Look through the entries below and report every line that has "agent".

DATASET CONTENT ::

- - - - -

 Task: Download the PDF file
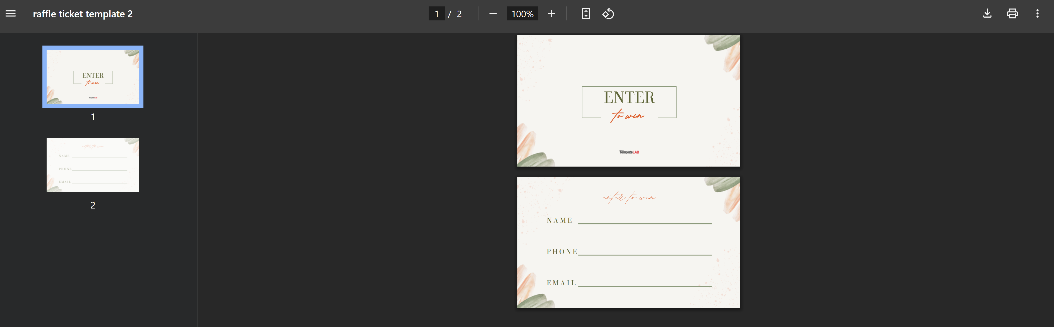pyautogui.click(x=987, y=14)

- - - - -

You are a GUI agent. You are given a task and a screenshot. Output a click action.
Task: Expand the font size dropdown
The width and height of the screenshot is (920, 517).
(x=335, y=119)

- - - - -

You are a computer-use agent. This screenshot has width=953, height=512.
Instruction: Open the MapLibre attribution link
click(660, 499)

- - - - -

SOLUTION ::
You are a GUI agent. You are given a task and a screenshot. Output a click action.
You are a computer-use agent. This screenshot has width=953, height=512.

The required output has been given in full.